Clinical medicine still involves much guesswork with consequences that may be fraught with drama and disappointment for patient and practitioner alike. In our efforts to improve this via clinical research too much emphasis has been placed on randomised control trials. Some believe that it is the only valid method for comparing treatments. A closer look however, reveals many drawbacks e.g. ethical considerations, duration of RCT's, substantial resources and funding, and difficulty in blinding just to highlight a few [8]. Hence, the need for study types other than randomised trials should be recognised.

One of these, the plotting of cumulative sums (cusum) has proved particularly valuable. Its use for examining sequential measures or for detecting changes over time has been described in the past [9]. It has also been used for plotting temperature charts for assessing antimicrobial treatment in neutropaenic patients [10]. More recently, they have been applied as a means of assessing surgical skills of trainees [6].

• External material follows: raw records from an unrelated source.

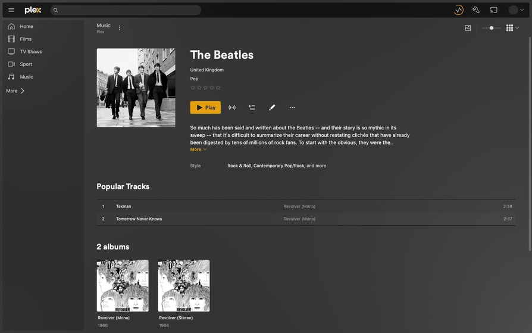This screenshot has width=532, height=333.
Task: Adjust the thumbnail size slider
Action: [x=492, y=28]
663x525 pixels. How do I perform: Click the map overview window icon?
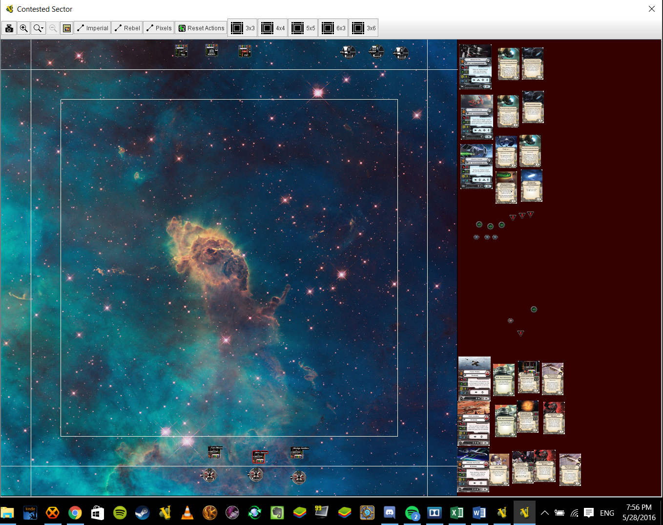[67, 28]
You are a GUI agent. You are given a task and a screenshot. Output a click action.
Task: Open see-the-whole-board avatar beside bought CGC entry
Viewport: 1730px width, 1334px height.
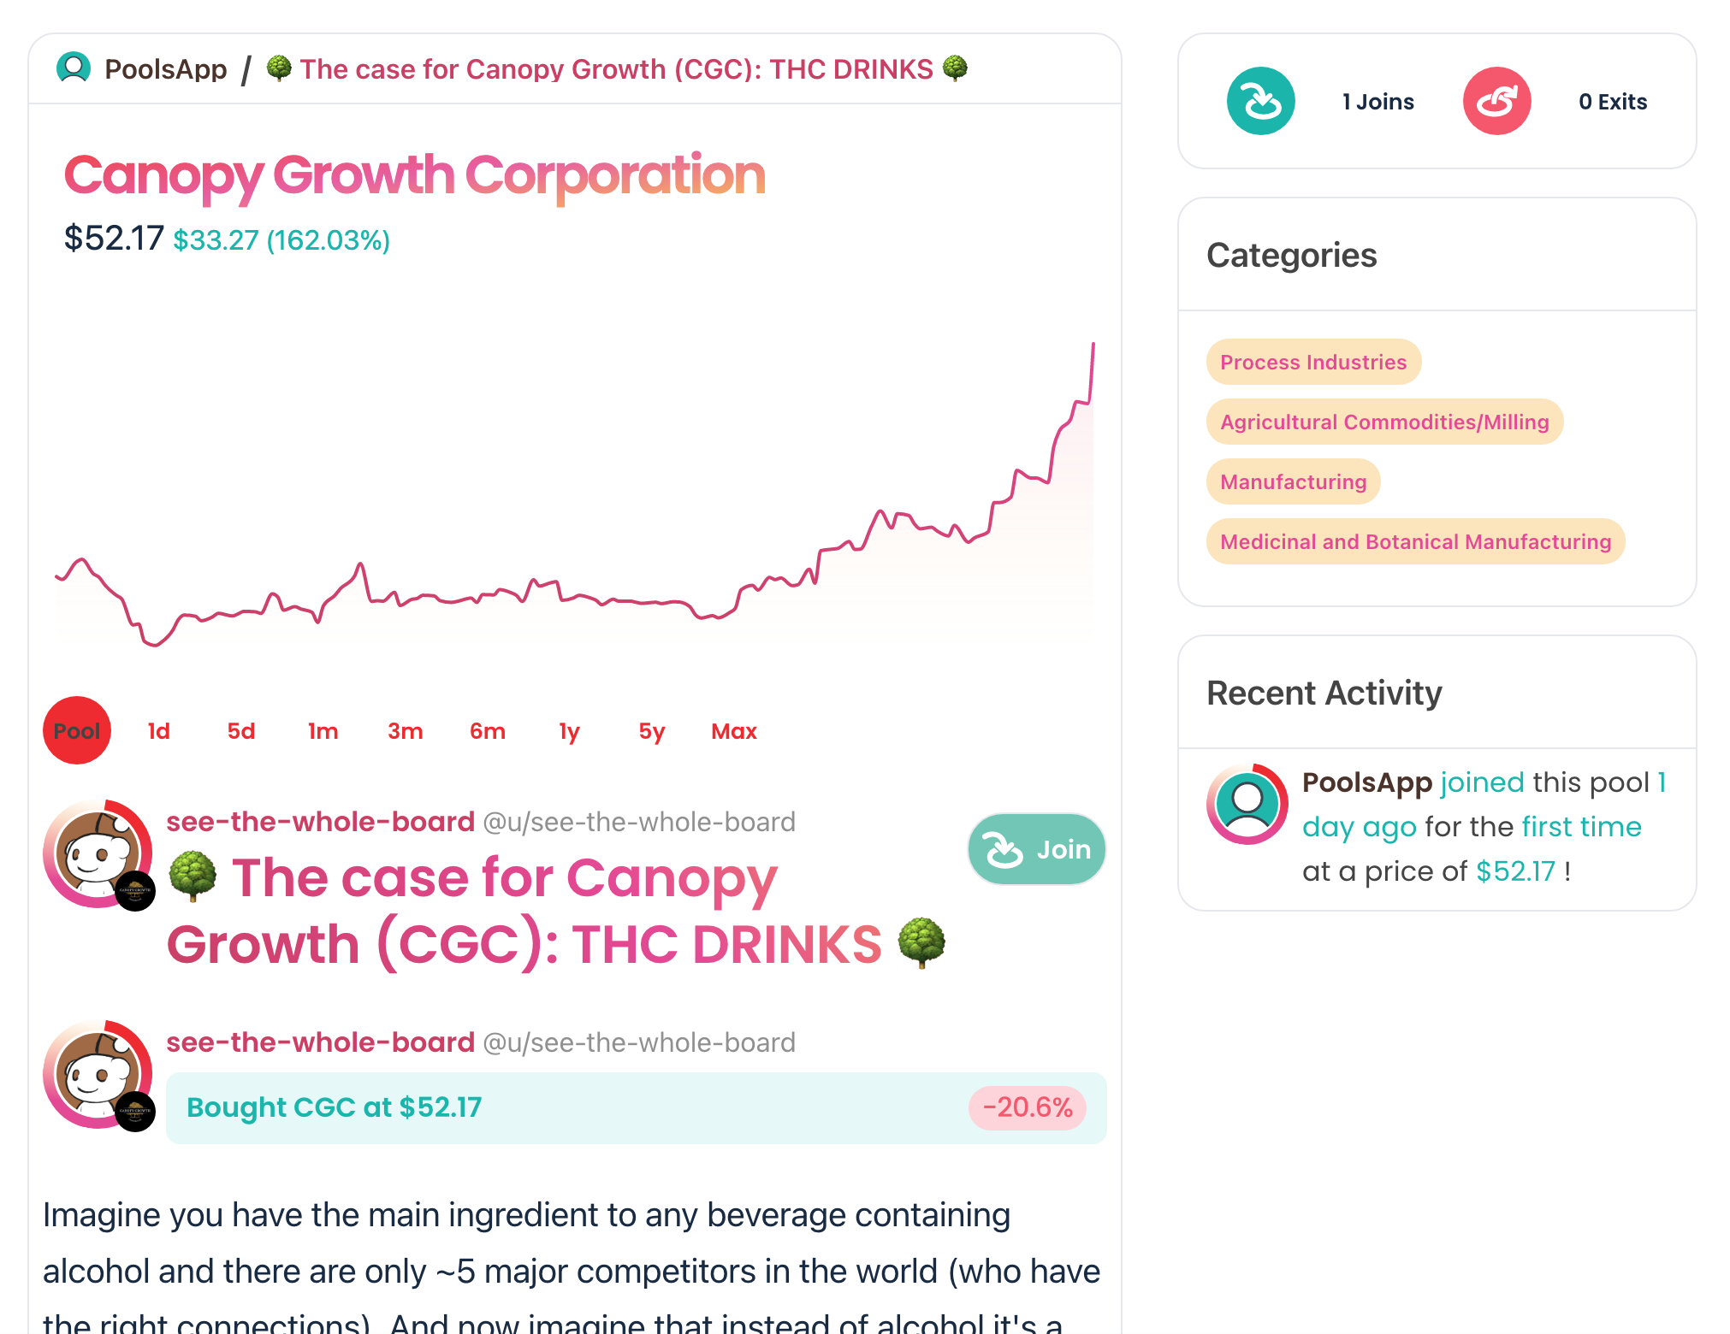[98, 1074]
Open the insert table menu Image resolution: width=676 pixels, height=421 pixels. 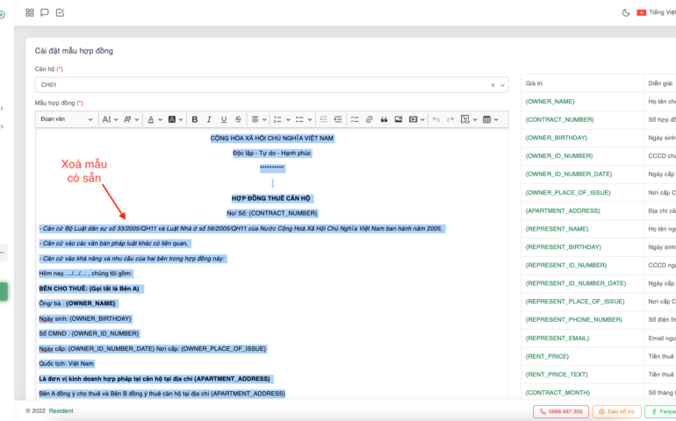[x=490, y=119]
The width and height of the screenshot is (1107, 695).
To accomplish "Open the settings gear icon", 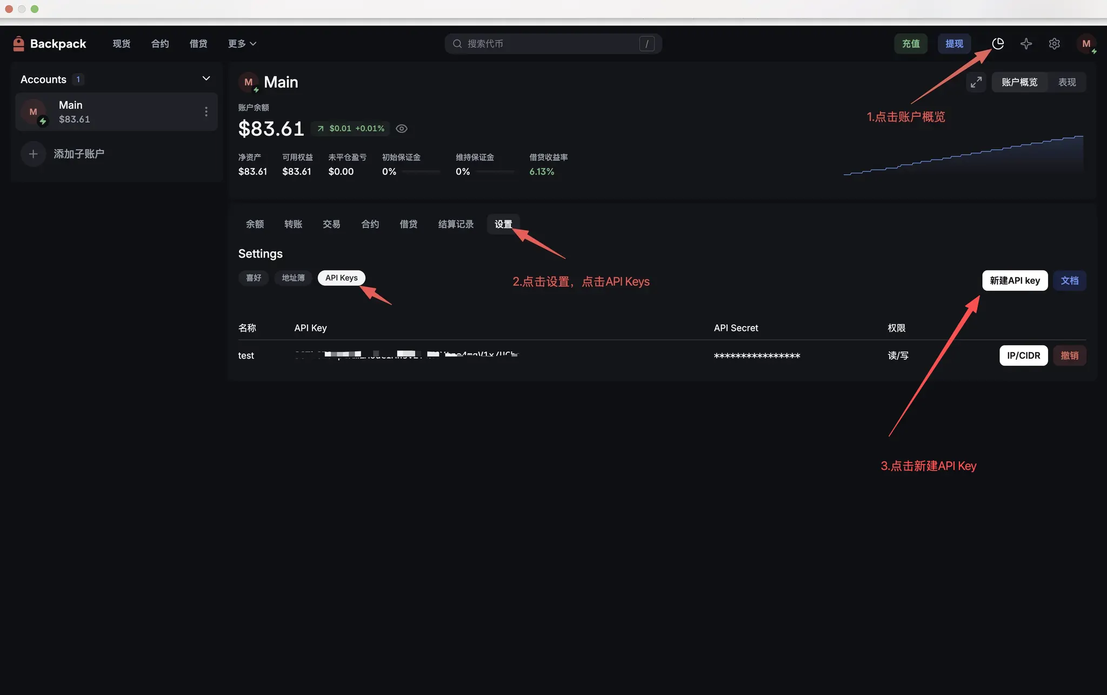I will click(x=1054, y=44).
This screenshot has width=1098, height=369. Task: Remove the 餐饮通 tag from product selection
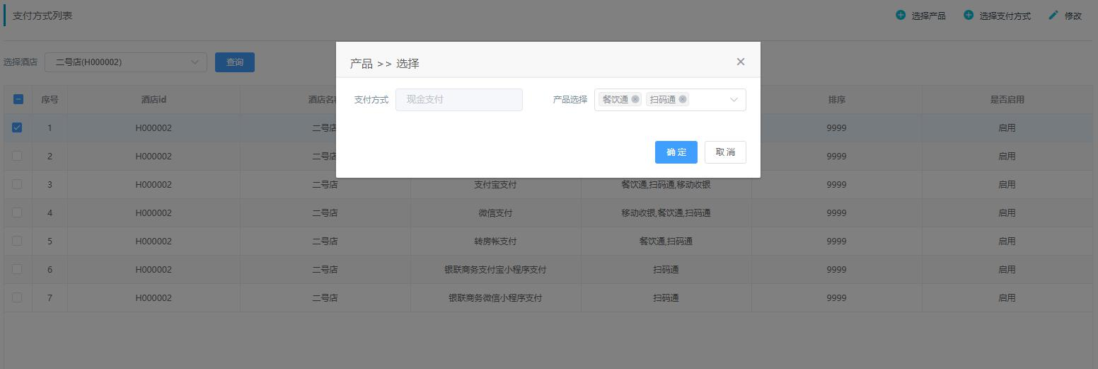635,99
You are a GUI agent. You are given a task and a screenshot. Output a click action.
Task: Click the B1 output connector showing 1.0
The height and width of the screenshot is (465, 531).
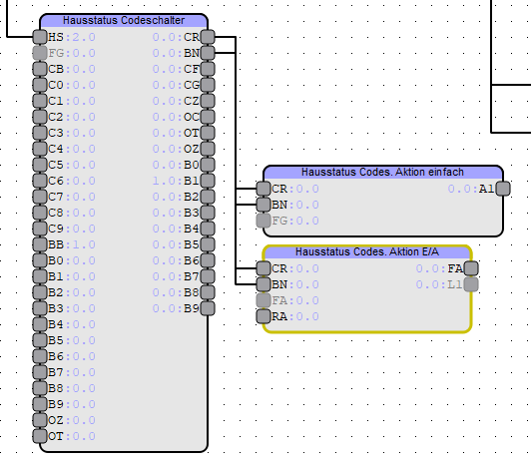pos(208,181)
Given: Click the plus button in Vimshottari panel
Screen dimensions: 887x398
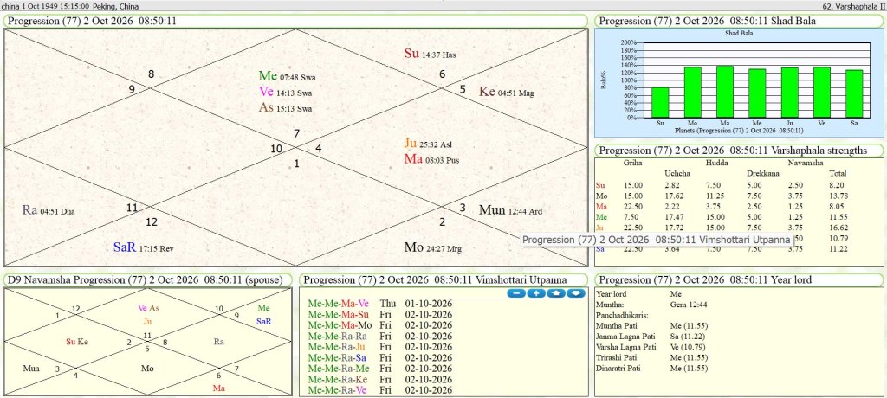Looking at the screenshot, I should click(x=534, y=293).
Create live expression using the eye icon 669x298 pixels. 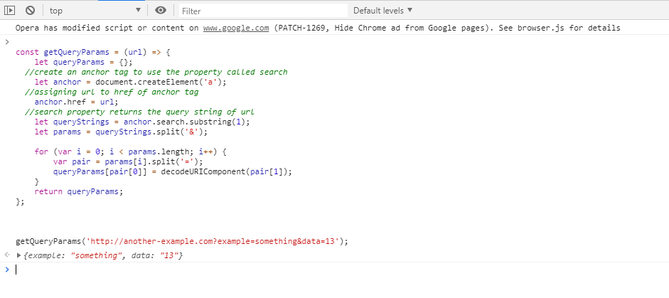[x=161, y=11]
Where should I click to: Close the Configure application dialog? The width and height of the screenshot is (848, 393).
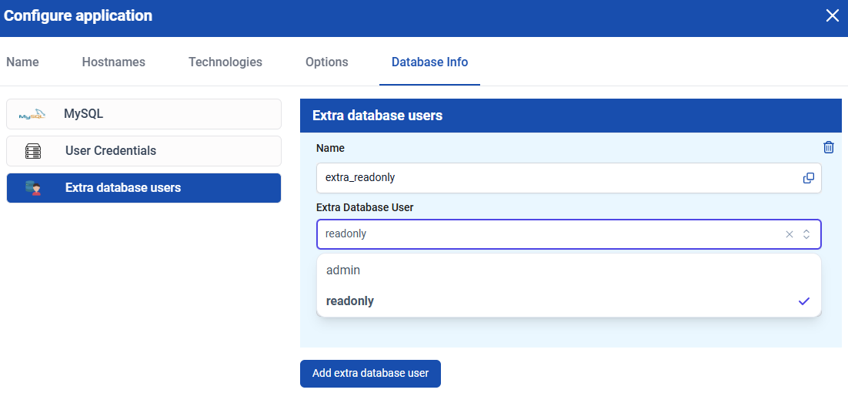832,16
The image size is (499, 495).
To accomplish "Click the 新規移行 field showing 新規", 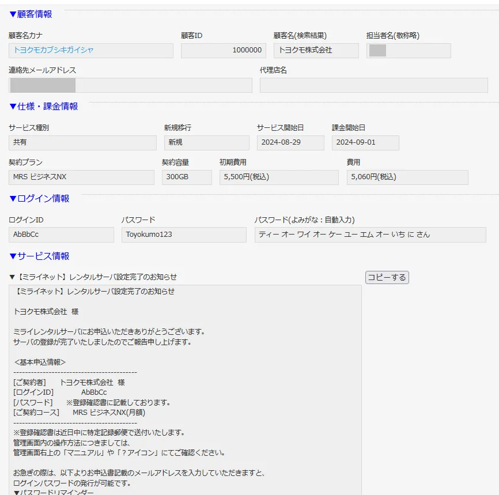I will (x=206, y=143).
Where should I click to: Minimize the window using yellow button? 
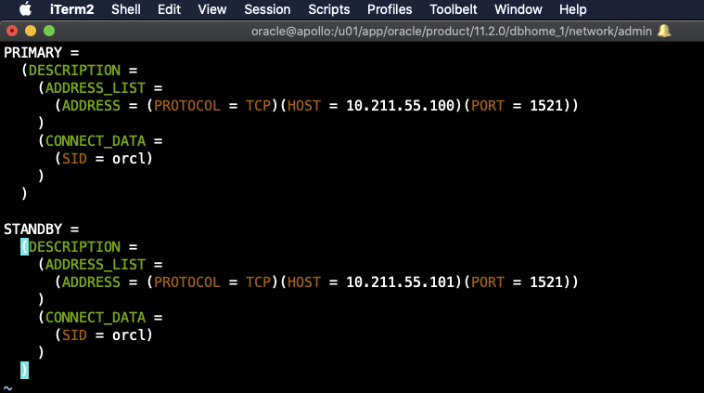(x=30, y=31)
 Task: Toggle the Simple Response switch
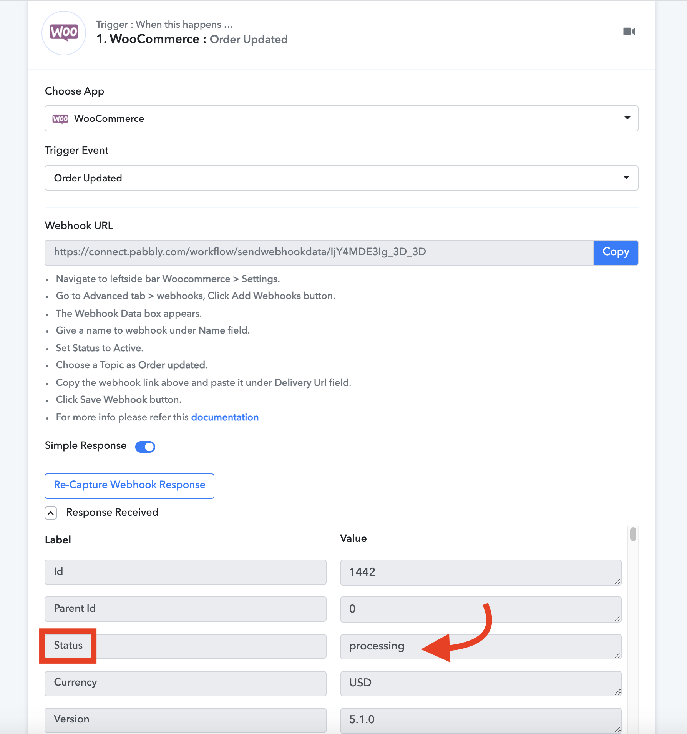pyautogui.click(x=145, y=447)
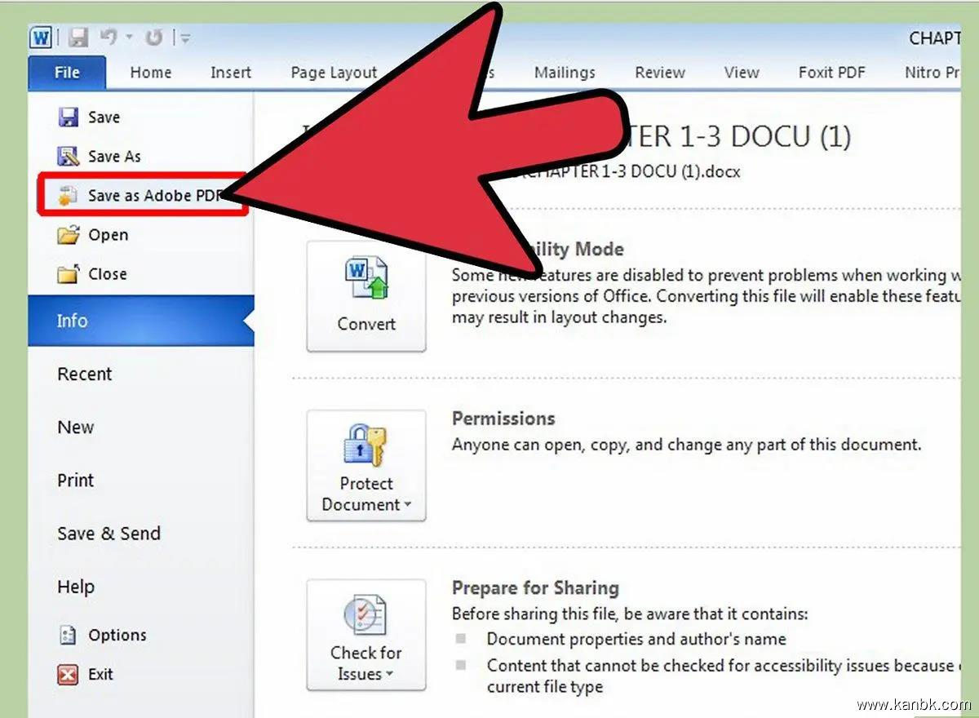Image resolution: width=979 pixels, height=718 pixels.
Task: Click the Convert button
Action: (x=366, y=296)
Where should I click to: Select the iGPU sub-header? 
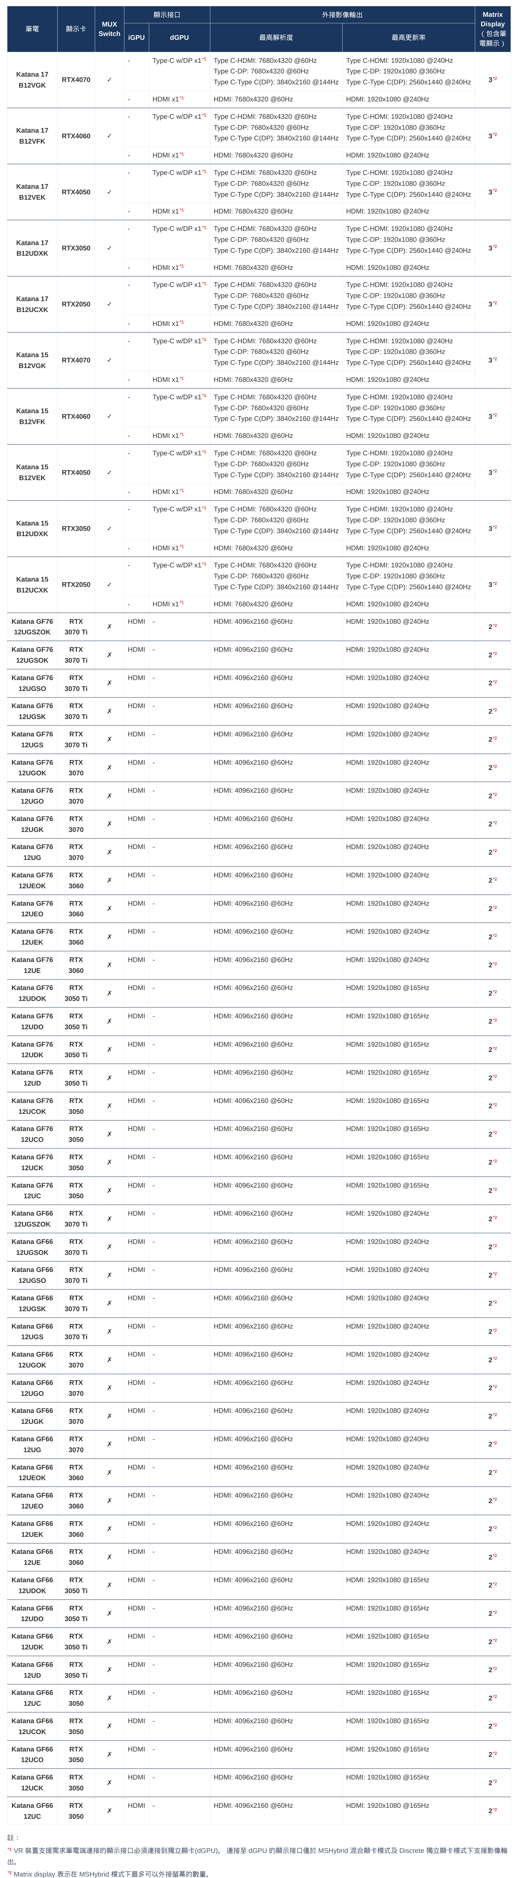136,37
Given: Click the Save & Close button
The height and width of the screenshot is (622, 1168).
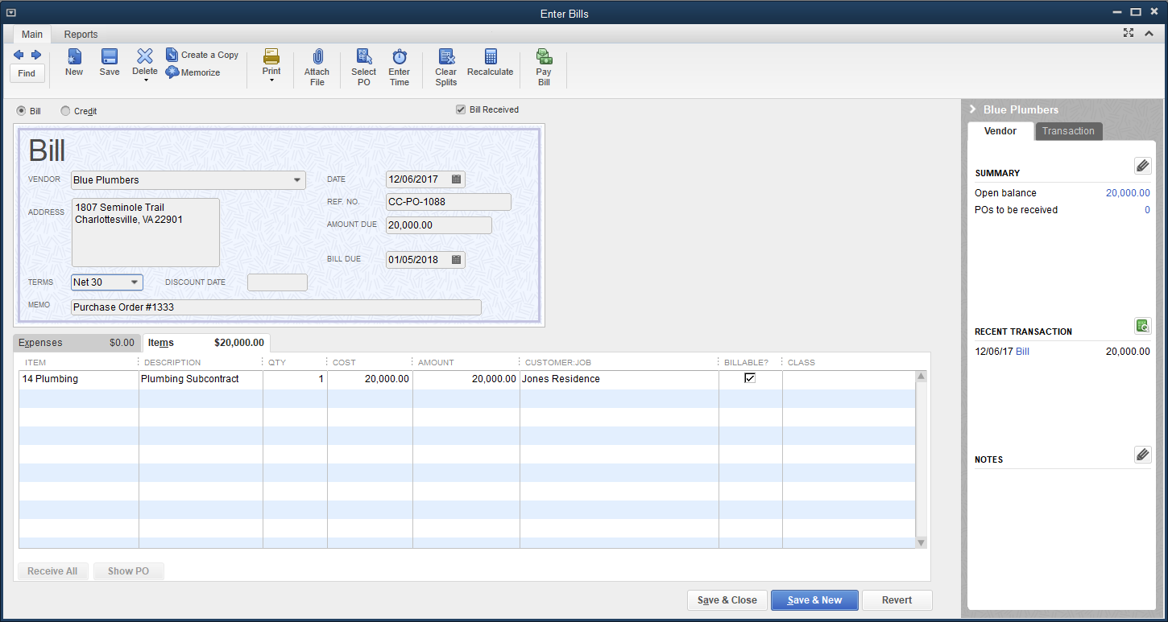Looking at the screenshot, I should pos(727,600).
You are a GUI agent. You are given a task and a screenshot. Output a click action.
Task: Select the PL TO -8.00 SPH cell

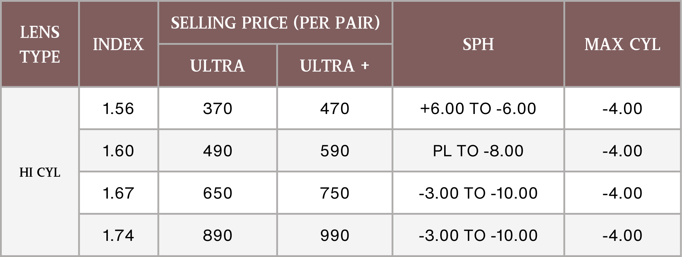click(x=478, y=151)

Our study demonstrates another possible use of the cusum. It allowed us to assess the early performance of a simple dressing in a preliminary trial before developing a departmental protocol on wound dressings. A randomised control trial may take at least four years for a single surgeon to recruit enough patients for a trial of reasonable power to compare two different dressings (estimated 140 patients in each group). In addition RCT's consume substantial resources and are therefore not justified for some questions about small modifications to treatment.

Another, advantage for using a quality control procedure is that after each observation it is possible to make one of two decisions: to accept that the level of performance is satisfactory or to conclude that it is not up to standard; a decision made if the cusum rises above a certain boundary line on the plot.

Although not much has been written about postoperative wound blistering in the literature, there is an association noted between the type of dressing used and the incidence of wound blisters [7]. Our preliminary study utilising the cusum allowed us to verify in a relatively short period that the early performance of blue gauze and Tegaderm met acceptable standards with regard to wound dressing. With such evidence, we were thus able to incorporate blue gauze and Tegaderm as part of our wound dressing protocol. In an era of evidence-based medicine, such quality control and, objective and quantified recording of the findings meet the recommended criteria for medical audit [11].

We recommend that this simple cusum technique be considered as a means of evaluating, introducing or testing any new procedure or practice. Early identification of unacceptable standards would therefore be picked up thereby exposing as few patients as possible to any unsatisfactory outcome.